Со всеми стоянками и долгими ожиданиями наша поездка длилась пять дней. В одном только Карлсруэ мы простояли восемнадцать часов. Потому что они не могли добыть угля для локомотива. В Хильдесхайме какой-то упертый тыловой „герой“ хотел отцепить наши три вагона. Они, мол, не отвечают требованиям для уставного санитарного эшелона. И к тому же не обозначены в сопроводительных документах. То был единственный раз, когда я слышал, чтобы Отто повысил голос. Офицер по званию был минимум на полдюжины рангов выше, но Отто так его обложил, помянув жирный зад, который некоторые грели на кабинетном стуле, тогда как грудь под пули подставляли другие, что этот тип в конце концов стушевался, ретировался, и больше мы его не видели.
По пути в поезде освобождалось все больше мест. В санитарных вагонах несколько человек умерли, а многих высаживали, когда поезд останавливался вблизи их родных мест. Я помню одного из наших калек — без обеих ног. Мы с Отто вынесли его из вагона на крошечной станции где-то между Ханау и Фульдой и усадили на багажную скамью, прислонив к стене как пакет. Там он собирался ждать, пока его кто-нибудь заберет. Когда поезд тронулся, мы махали ему, но он, кажется, не увидел.

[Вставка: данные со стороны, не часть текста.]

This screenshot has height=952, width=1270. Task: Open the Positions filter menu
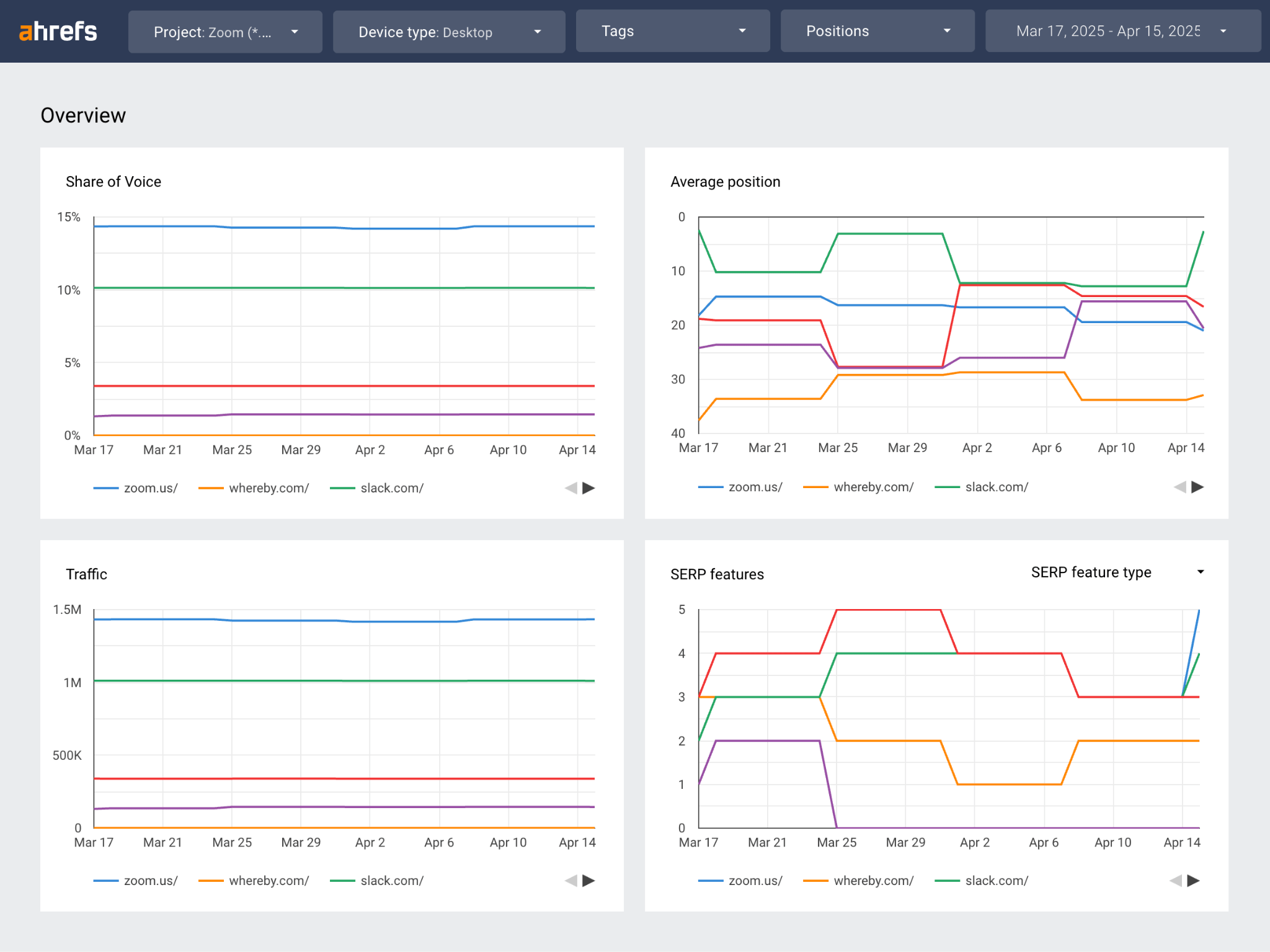(x=877, y=30)
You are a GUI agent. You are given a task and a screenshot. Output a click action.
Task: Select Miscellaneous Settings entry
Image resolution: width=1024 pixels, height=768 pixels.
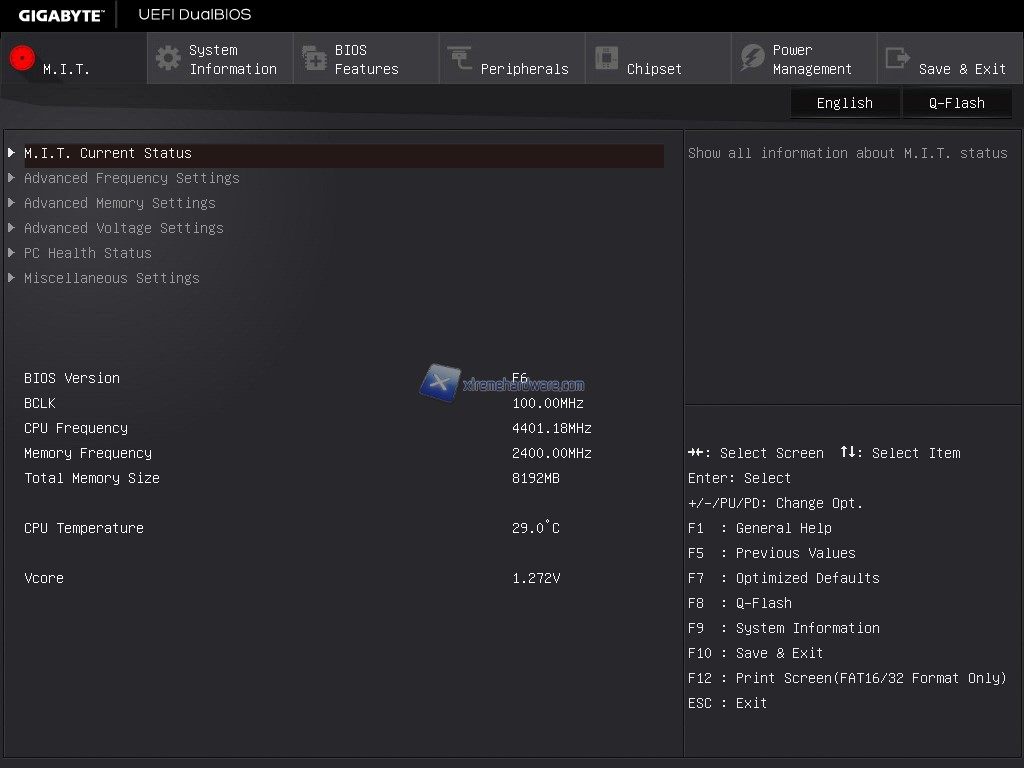pyautogui.click(x=111, y=278)
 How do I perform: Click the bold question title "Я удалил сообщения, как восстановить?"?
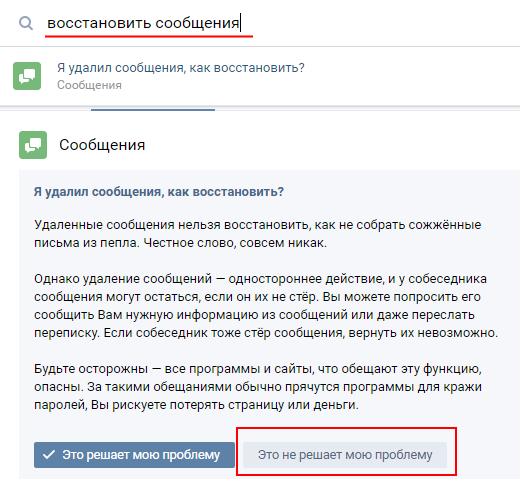coord(159,192)
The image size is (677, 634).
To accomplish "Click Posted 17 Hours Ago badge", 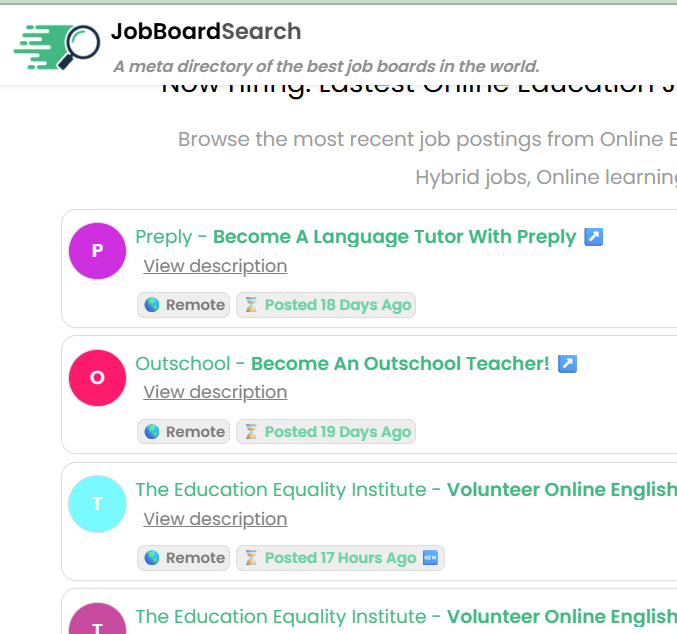I will tap(329, 558).
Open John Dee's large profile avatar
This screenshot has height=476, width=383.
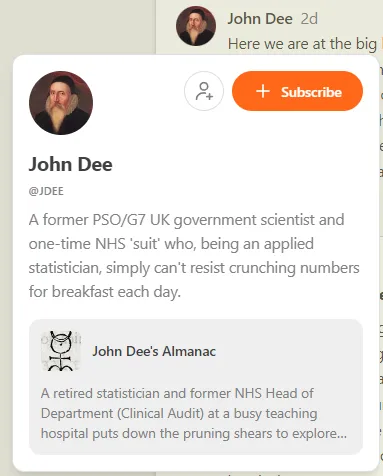pos(61,103)
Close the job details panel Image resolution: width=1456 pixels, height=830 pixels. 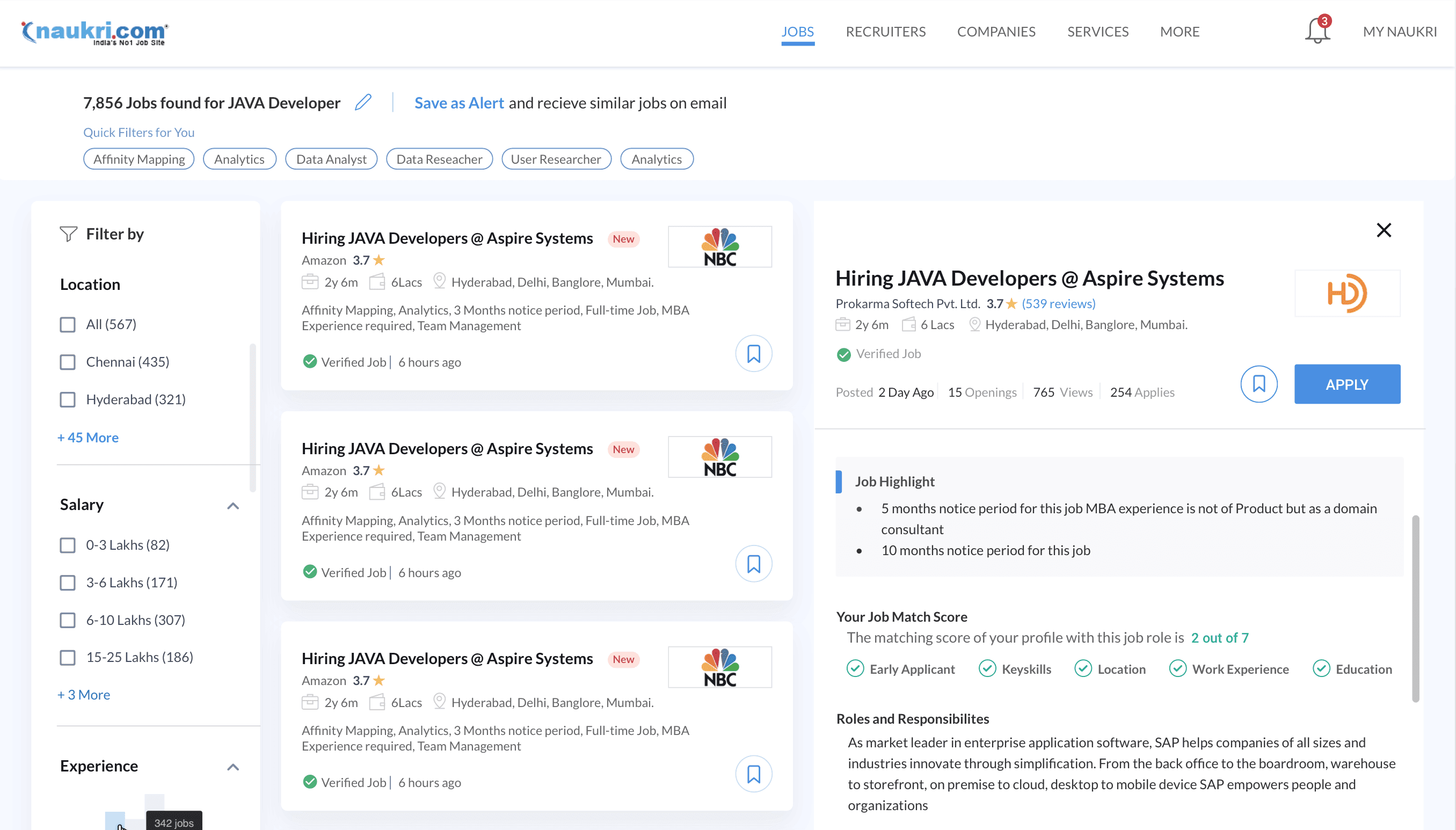click(1384, 230)
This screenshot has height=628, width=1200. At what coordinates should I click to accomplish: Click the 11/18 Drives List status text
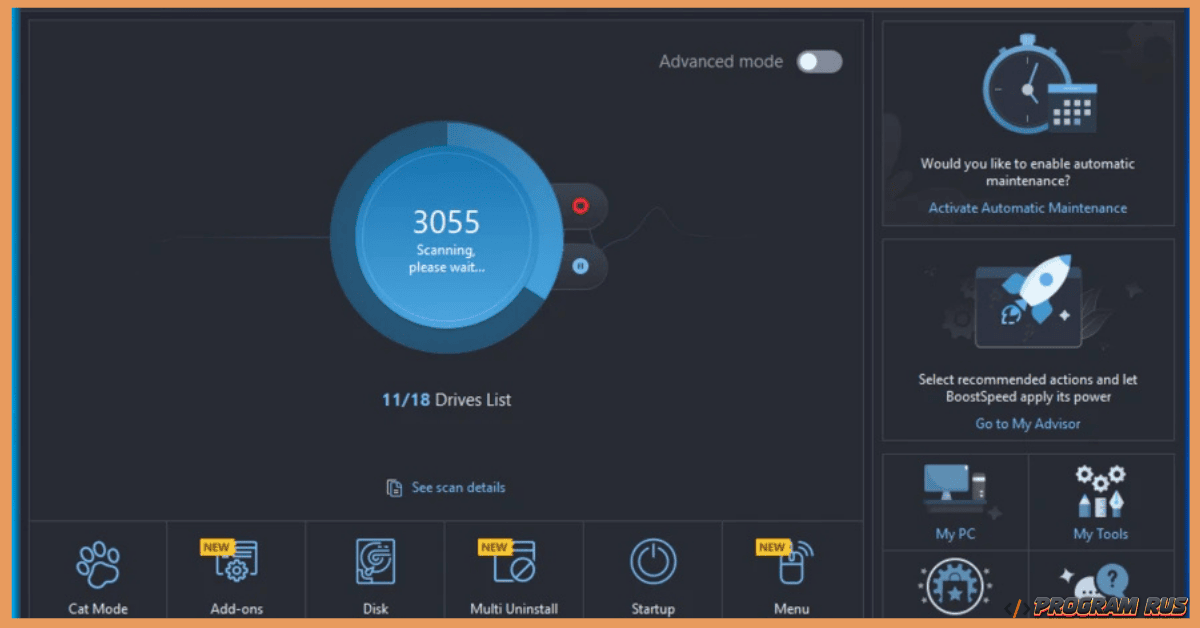tap(446, 400)
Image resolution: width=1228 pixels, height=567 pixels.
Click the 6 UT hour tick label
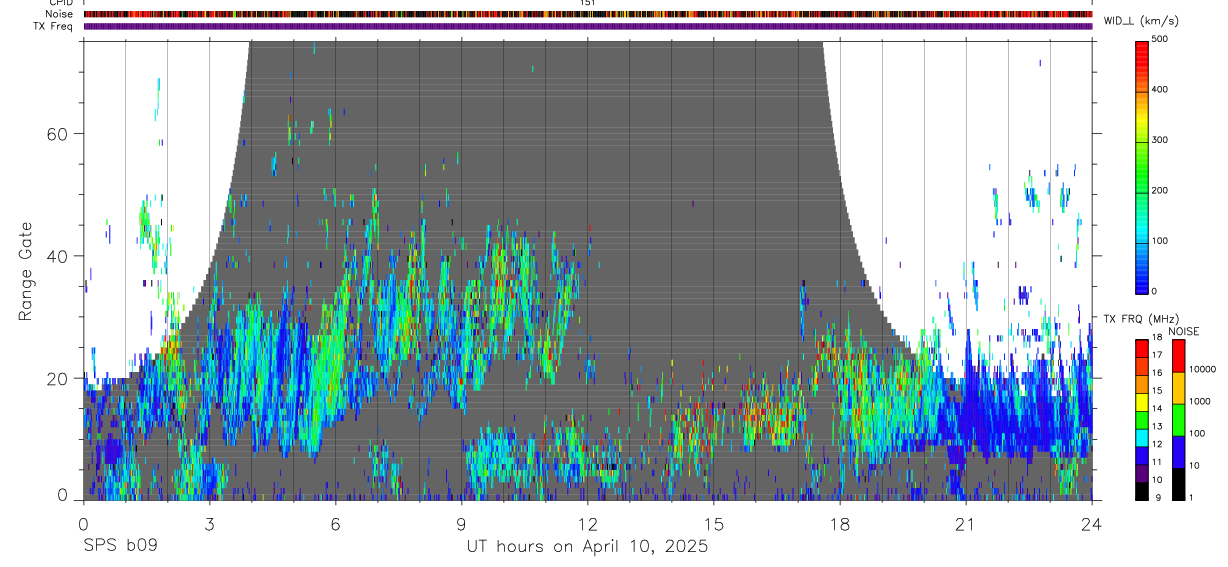pyautogui.click(x=336, y=524)
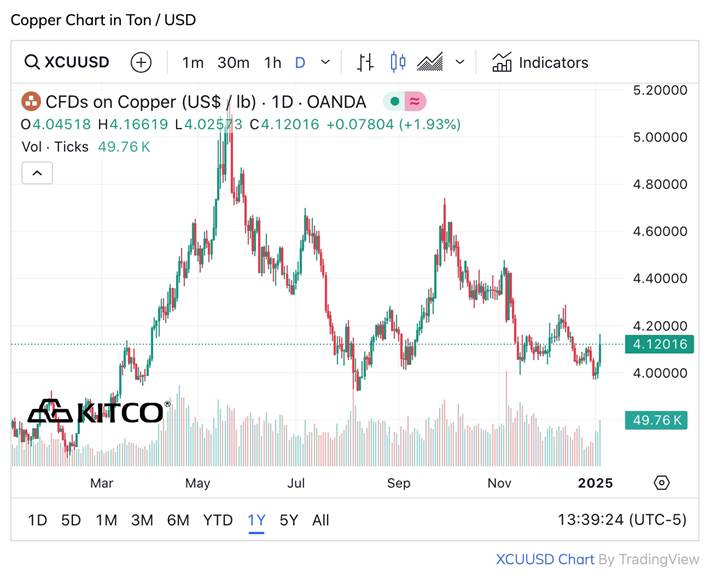Expand the time interval dropdown

point(325,62)
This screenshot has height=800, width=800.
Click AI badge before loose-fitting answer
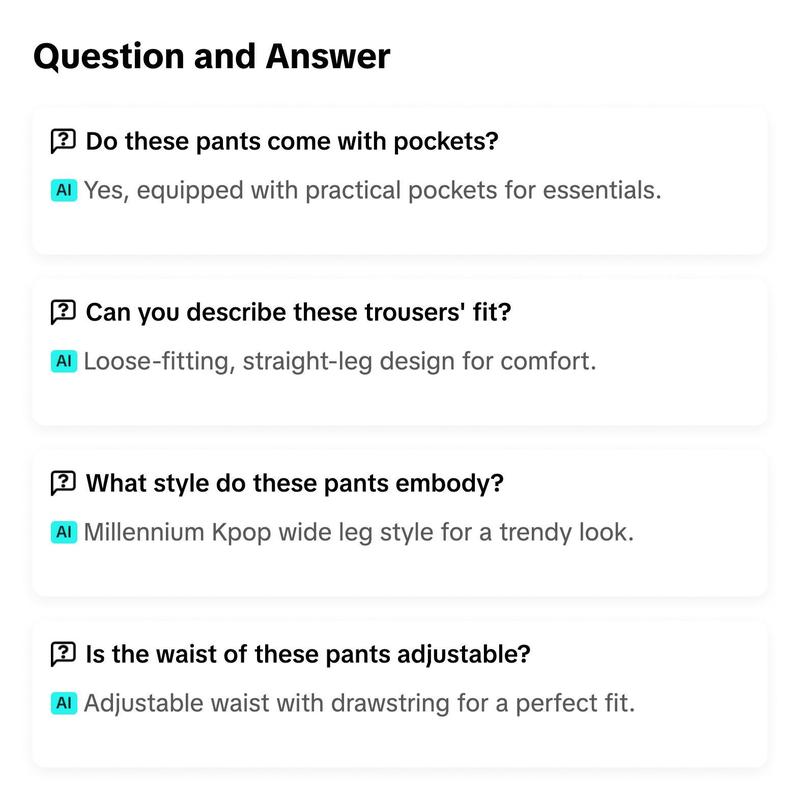(64, 361)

Если бы автор УФА написал сценарий „Дорожной группы Герсона“ — про то, как мы тогда, в конце 1918 года, почти неделю тащились по Германии, все больше сокращаясь числом, — ему бы вернули рукопись. Не из-за трудностей с распределением ролей. Инвалидов в Берлине после войны было предостаточно. И они как раз снова взялись производить пополнение на любое амплуа. Но реальность продается плохо. „Слишком депрессивно, — сказали бы. — Три вагона калек? Слишком неправдоподобно“. Хотя так и было. Именно так. В одном купе сидели восемь человек — и они все вместе не смогли бы потянуть за стоп-кран. В нашем вагоне не было ни одного целого. Включая и кандидата на должность врача в ранге унтер-офицера. На последнем этапе, уже после Брауншвейга, мы с Отто спьяну пытались подсчитать, сколько конечностей в среднем приходится на одного нашего инвалида. Помнится, мы вышли на цифру одна целая, четыре десятые ноги и приблизительно столько же руки. Могло быть и меньше. Точно я уже не помню. Наше путешествие подходило к концу, и все это время мы сильно пили. Еще оставалась бутылка коньяка, и мы распили ее на прощанье.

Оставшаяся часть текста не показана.